My aversion to taking part in the edible discussion was particularly depressing, for my relationship to food was always rooted in connection. The seed that planted my passion for eating was not food per se, but the act of sharing it. I was raised in a house where nightly meals were a must-do. My family ate together at home, coming together around the dinner table after our busy days of school, work, marching band, and dance.
Food is a language that links us. Lasagna brought to a grieving family conveys compassion, while bagels and lox celebrate a newborn's birth. Warm, chocolate-chip cookies ooze love. Hot soup delivered to a flu-stricken friend says, "Hey, I hope you get well soon." My eating apathy had silenced me, drawing me inward instead of toward my community. Without the inclination to ingest, food had become merely a question of sustenance, instead of gustatory and social satisfaction.
I had gone from gastronome to full-blown glutton, from shared suppers to a one-woman show. Food had turned the tables and was consuming me.
A month into my hunger strike, I had an appetite awakening while listening to the Dinner Party Download podcast. One of the co-hosts, Rico Gagliano, was interviewing David Renteln, a VP of Soylent, a nutritional food substitute created as a replacement for food.
"It's very easy to wake up…and mix up a pitcher of Soylent," said Renteln. "I don't have to worry about lunch or what I'm going to get…It's a problem that is just solved."
Gagliano responded: "But I guess that's what gets me: this idea of stopping to eat 'food' as a 'problem' that needs to be solved".

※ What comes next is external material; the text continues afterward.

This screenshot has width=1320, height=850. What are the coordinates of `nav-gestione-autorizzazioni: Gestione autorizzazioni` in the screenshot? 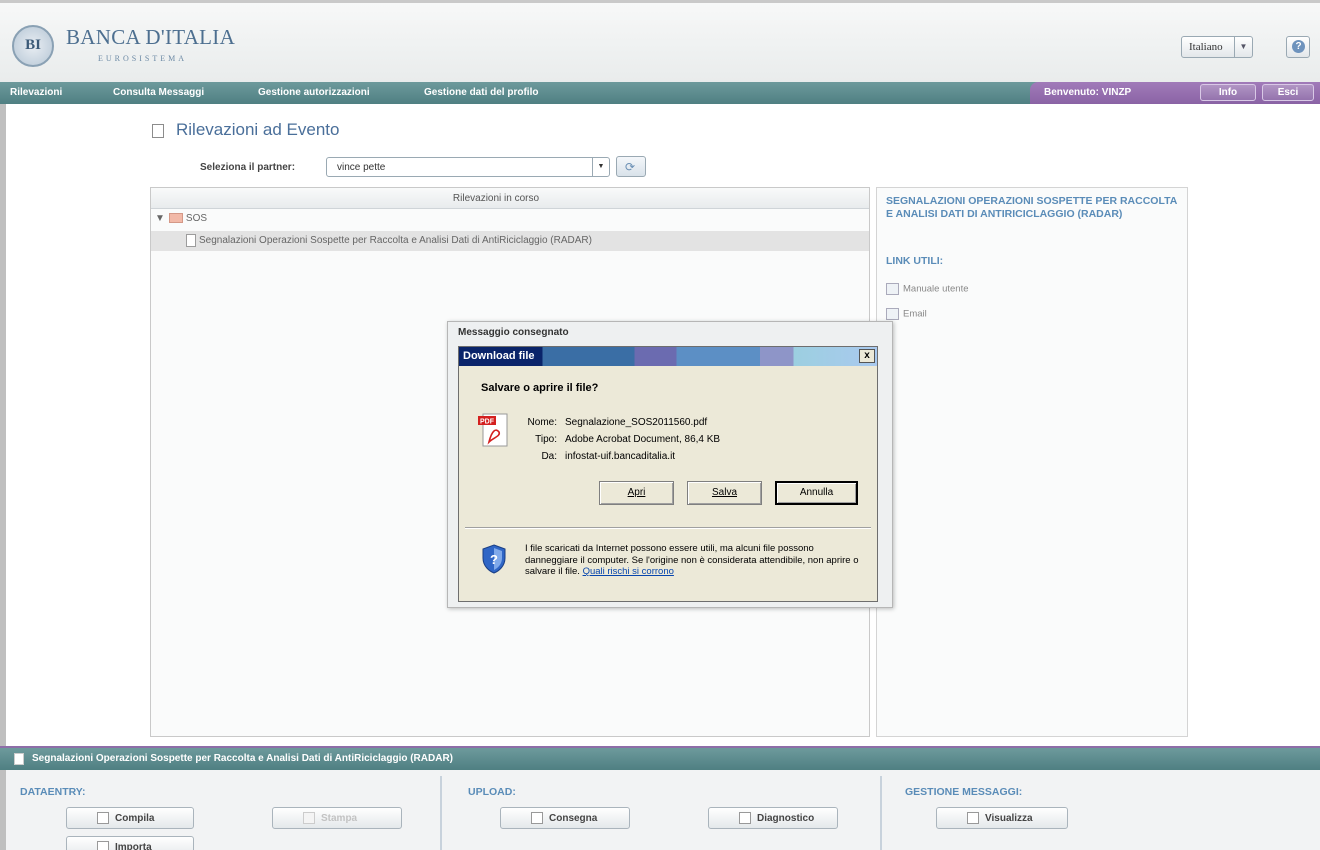 It's located at (314, 92).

That's when it hit me. I was not a Soylent customer, a person who regarded food as a waste of time and money, as a bother to their busy lives. Food was my problem when it became a replacement for men—a substitute for the comfort, the companionship, and sensual pleasure they provide. Topped with my increased food writing and cold-weather binge-eating, my issue ballooned into a catastrophe. I had gone from gastronome to full-blown glutton, from shared suppers to a one-woman show. Food had turned the tables and was consuming me.

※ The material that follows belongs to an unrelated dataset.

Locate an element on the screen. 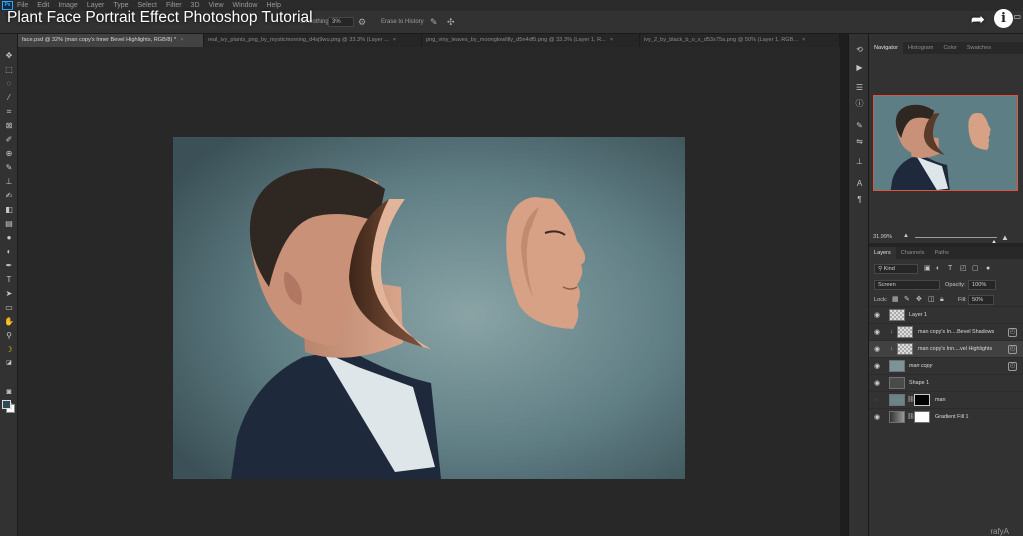  clone-source-icon: ⊥ is located at coordinates (860, 162).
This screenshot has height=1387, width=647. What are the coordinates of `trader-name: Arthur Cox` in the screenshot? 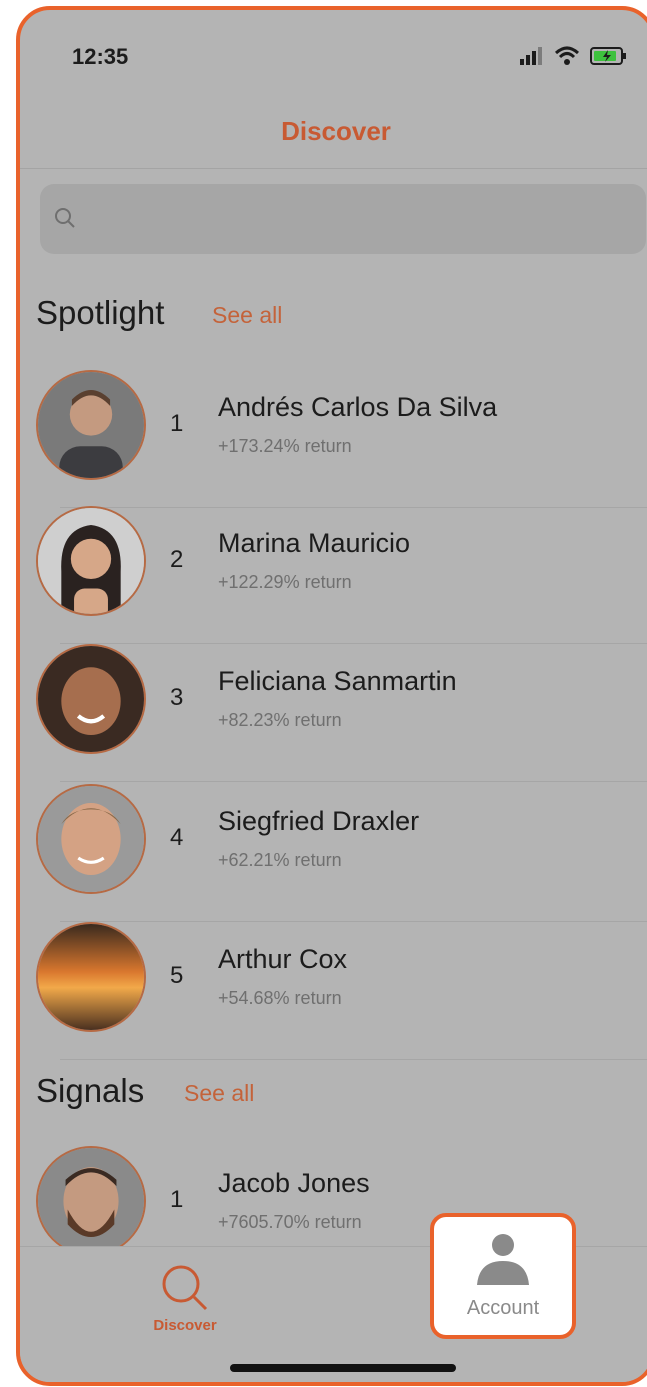 It's located at (283, 959).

Doctors and public health proponents tout the importance of a balanced diet, in which the food groups are consumed proportionally to maximize health and nutritional benefits. My loss of appetite was my body and soul sounding the asymmetrical alarm; I needed to balance my life's plate.
Operation Edible Equilibrium followed. I peppered my nights out with lectures and concerts. I cooked for others instead of solo dining. I resumed dating, meeting men for tennis or art exhibits rather than dinner. (This alone did wonders for my love life; without candlelit, wine-soaked evenings, I was seduced by the man rather than the tantalizing meal that we shared, preventing me from premature infatuation.)
As my days diversified, my appreciation for food, both consuming and writing about it, returned. I shed my gluttony sweats and donned my epicurean pants. And I buttoned them.